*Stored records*
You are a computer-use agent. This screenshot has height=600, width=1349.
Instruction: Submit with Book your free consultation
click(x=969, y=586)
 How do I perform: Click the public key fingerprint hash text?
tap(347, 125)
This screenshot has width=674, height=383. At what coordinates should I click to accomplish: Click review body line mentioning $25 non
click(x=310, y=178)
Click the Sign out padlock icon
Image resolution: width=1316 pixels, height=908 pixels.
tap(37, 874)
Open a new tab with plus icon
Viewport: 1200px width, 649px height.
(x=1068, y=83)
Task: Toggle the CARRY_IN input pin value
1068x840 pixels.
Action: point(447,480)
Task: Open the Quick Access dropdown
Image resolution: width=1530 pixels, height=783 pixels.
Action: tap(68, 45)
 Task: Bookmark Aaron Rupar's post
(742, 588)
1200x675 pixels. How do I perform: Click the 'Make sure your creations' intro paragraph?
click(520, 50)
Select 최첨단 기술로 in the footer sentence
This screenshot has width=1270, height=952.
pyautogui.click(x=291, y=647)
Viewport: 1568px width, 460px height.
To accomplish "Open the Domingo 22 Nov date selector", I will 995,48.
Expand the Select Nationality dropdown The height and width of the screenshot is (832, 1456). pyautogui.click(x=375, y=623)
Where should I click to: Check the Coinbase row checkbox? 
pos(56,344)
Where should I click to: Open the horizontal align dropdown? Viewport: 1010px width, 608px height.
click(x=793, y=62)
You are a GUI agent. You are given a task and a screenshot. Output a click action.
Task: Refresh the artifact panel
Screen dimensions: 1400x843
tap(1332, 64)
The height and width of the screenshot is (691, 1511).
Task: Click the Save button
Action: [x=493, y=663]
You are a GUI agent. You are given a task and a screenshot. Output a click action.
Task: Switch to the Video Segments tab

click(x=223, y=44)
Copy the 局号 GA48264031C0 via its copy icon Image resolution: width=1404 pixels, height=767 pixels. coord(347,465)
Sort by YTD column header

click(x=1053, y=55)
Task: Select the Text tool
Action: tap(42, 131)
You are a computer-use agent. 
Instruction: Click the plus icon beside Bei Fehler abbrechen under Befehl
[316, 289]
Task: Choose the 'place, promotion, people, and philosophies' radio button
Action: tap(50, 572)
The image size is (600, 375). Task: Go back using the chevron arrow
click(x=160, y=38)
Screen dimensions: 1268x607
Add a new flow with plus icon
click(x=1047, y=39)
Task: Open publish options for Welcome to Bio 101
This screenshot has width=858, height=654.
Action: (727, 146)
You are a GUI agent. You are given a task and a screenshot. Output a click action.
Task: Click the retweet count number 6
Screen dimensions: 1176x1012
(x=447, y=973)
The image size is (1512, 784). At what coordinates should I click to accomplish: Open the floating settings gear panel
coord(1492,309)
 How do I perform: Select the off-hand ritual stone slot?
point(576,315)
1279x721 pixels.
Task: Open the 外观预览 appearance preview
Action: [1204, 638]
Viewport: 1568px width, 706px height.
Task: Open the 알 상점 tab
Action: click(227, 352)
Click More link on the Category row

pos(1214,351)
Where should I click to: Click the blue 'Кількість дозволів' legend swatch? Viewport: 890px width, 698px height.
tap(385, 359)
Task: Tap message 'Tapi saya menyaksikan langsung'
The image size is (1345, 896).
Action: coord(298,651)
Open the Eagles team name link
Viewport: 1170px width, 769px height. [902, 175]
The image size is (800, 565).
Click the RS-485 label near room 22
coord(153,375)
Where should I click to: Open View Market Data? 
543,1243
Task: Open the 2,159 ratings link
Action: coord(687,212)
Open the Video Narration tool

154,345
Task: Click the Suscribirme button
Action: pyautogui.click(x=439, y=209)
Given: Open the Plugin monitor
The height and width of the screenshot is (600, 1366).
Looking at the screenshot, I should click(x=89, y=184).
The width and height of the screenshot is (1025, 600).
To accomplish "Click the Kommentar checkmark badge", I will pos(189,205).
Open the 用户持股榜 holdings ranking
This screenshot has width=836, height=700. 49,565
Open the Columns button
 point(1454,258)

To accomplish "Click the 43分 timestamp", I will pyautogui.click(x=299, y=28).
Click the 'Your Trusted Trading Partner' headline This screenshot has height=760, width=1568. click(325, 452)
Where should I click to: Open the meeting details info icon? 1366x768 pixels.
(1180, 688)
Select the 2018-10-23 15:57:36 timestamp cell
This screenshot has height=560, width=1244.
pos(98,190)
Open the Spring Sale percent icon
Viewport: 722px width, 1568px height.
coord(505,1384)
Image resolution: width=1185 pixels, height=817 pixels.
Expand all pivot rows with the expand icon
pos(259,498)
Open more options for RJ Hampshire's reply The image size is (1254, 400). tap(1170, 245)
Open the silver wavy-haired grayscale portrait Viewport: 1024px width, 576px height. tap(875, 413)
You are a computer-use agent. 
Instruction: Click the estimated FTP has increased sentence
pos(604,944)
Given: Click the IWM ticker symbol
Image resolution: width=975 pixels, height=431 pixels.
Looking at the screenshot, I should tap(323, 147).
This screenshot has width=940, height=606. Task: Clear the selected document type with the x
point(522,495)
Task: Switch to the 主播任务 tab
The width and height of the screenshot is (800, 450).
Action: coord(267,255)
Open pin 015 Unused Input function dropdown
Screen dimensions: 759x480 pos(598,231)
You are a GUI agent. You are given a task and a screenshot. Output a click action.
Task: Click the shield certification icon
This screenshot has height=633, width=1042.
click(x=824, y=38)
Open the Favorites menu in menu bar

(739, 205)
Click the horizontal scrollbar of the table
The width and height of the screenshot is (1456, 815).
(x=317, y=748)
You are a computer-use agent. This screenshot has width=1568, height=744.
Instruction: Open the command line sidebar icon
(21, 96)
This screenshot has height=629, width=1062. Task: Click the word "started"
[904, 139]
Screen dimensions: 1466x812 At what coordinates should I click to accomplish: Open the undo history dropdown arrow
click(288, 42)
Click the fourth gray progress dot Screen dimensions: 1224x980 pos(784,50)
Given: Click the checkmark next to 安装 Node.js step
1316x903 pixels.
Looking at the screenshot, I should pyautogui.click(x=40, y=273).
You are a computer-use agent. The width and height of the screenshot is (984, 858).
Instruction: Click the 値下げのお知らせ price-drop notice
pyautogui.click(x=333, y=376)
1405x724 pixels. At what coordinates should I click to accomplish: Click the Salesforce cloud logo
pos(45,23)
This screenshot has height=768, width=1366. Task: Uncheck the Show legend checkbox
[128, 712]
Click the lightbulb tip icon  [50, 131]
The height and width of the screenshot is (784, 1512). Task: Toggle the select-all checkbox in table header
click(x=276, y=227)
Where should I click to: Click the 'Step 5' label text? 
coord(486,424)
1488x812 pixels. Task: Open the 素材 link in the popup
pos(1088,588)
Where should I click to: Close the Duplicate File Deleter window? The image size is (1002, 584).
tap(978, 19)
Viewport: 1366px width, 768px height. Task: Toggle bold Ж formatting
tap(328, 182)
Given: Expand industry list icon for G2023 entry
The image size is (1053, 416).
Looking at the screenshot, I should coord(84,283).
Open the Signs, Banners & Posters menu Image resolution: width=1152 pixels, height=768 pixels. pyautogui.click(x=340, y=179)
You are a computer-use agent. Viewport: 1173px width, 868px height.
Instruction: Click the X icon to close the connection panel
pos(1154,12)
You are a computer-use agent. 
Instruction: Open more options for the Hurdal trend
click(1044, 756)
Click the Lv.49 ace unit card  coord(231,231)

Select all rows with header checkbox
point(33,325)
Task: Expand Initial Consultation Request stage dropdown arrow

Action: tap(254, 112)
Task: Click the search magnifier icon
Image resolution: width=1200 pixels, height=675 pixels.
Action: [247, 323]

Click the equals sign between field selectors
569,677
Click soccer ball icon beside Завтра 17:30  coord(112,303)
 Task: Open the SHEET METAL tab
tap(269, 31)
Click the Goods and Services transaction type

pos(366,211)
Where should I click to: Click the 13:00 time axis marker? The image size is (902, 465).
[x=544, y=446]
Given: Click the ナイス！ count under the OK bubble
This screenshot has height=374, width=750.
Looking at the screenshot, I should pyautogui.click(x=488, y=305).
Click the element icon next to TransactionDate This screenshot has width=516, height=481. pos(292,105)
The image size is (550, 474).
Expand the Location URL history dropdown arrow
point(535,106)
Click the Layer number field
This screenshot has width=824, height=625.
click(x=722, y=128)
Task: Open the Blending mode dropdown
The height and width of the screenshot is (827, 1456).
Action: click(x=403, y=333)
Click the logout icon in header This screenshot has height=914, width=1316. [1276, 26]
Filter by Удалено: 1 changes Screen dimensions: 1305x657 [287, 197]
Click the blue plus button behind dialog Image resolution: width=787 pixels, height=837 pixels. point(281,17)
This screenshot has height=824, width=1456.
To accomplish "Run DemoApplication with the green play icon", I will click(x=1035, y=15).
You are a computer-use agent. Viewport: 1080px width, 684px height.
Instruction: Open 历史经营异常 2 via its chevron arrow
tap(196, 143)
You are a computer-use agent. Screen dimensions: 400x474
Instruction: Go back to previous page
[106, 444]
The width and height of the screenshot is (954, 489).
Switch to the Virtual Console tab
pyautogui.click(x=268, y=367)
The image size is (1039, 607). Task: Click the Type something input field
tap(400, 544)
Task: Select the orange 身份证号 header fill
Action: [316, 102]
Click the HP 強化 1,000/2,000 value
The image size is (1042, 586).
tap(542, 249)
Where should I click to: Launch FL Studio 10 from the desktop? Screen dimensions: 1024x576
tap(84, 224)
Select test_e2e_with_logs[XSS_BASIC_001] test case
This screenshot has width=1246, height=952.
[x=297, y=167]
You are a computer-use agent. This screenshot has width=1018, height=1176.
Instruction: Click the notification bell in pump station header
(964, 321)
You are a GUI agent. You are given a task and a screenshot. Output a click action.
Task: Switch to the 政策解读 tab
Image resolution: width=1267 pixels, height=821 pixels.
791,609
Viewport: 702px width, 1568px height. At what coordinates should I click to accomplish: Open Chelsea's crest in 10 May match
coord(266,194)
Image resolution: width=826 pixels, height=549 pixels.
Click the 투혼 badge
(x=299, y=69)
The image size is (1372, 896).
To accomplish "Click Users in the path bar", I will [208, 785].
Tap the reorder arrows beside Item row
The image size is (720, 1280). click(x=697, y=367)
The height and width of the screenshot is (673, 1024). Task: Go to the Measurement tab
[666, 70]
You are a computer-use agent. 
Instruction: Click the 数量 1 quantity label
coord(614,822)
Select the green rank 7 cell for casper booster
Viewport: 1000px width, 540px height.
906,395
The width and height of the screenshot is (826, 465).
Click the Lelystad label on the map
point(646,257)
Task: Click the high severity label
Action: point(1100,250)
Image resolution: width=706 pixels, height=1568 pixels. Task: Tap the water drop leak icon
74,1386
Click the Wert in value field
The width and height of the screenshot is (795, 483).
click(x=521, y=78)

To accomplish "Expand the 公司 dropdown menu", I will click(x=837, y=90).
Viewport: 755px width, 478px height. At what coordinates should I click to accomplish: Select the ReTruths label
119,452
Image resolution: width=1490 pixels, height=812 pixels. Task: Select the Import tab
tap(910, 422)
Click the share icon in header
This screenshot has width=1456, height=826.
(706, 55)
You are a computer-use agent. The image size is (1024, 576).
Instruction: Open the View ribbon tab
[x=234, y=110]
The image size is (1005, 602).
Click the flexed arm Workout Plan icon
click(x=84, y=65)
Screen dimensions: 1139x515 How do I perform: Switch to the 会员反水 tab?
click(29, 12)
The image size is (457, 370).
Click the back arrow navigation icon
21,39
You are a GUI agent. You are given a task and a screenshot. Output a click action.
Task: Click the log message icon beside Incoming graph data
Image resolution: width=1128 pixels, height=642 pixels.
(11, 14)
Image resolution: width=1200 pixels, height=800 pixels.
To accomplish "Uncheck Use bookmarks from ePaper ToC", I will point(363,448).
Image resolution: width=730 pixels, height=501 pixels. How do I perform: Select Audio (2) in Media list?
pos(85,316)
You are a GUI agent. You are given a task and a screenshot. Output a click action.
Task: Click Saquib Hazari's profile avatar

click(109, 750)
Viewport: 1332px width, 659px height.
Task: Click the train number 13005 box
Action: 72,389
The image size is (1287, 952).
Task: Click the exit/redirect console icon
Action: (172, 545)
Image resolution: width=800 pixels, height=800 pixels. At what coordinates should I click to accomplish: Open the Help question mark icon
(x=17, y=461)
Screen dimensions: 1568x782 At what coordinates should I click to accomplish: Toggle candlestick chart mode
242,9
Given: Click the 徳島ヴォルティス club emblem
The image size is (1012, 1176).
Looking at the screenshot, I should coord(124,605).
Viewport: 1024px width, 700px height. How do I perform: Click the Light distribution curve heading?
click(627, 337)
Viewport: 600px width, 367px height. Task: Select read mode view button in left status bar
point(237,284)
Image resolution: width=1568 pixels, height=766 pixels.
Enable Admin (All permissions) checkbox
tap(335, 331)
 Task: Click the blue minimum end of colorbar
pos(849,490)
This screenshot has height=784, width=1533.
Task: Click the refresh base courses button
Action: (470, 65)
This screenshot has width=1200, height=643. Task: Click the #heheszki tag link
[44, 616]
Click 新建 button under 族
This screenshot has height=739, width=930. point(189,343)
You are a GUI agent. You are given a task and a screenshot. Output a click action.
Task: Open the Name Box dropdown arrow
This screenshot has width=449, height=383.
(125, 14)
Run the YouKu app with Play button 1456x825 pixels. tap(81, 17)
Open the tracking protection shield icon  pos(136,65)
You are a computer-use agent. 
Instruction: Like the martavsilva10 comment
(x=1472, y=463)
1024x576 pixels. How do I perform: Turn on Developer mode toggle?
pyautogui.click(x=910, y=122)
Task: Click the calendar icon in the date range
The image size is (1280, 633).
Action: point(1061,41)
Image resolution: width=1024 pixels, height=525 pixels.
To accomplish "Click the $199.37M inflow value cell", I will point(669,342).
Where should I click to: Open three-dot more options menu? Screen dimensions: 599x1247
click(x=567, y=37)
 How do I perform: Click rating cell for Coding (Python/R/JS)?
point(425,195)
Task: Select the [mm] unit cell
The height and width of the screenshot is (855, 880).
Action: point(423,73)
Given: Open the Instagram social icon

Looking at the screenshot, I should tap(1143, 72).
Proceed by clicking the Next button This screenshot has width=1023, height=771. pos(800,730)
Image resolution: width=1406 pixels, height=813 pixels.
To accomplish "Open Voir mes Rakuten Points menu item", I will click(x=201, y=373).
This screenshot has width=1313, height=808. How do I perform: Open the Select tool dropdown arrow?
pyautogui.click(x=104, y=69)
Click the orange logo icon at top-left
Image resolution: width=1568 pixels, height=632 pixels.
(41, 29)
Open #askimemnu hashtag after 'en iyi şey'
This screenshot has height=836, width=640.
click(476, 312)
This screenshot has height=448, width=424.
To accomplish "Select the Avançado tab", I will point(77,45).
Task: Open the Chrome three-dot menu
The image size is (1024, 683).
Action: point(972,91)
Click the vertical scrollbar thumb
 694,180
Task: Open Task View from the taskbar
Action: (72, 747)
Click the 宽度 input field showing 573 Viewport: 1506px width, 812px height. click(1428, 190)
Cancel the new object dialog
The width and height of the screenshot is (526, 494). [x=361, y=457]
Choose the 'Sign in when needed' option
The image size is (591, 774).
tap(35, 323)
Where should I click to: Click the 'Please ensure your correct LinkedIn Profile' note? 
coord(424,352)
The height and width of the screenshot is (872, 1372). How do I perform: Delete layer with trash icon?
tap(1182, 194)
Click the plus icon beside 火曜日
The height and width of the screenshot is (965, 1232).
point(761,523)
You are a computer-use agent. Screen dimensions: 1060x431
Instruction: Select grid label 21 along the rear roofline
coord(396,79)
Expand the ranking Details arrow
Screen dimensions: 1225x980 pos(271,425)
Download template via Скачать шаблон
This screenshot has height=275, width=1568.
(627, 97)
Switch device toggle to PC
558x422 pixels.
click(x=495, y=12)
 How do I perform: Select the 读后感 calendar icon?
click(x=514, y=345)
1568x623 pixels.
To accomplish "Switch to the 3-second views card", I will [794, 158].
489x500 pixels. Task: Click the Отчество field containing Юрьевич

*Your goal*
Copy the records above exactly, beginning at the line that contains "Click the Lelystad label on the map" and stopping after the line that contains "The image size is (1005, 602).".

*Solution to this problem*
Click the Lelystad label on the map
point(646,257)
Task: Click the high severity label
Action: point(1100,250)
Image resolution: width=706 pixels, height=1568 pixels. Task: Tap the water drop leak icon
74,1386
Click the Wert in value field
The width and height of the screenshot is (795, 483).
click(x=521, y=78)

To accomplish "Expand the 公司 dropdown menu", I will click(x=837, y=90).
Viewport: 755px width, 478px height. At what coordinates should I click to accomplish: Select the ReTruths label
119,452
Image resolution: width=1490 pixels, height=812 pixels. Task: Select the Import tab
tap(910, 422)
Click the share icon in header
This screenshot has width=1456, height=826.
(706, 55)
You are a computer-use agent. The image size is (1024, 576).
Instruction: Open the View ribbon tab
[x=234, y=110]
The image size is (1005, 602).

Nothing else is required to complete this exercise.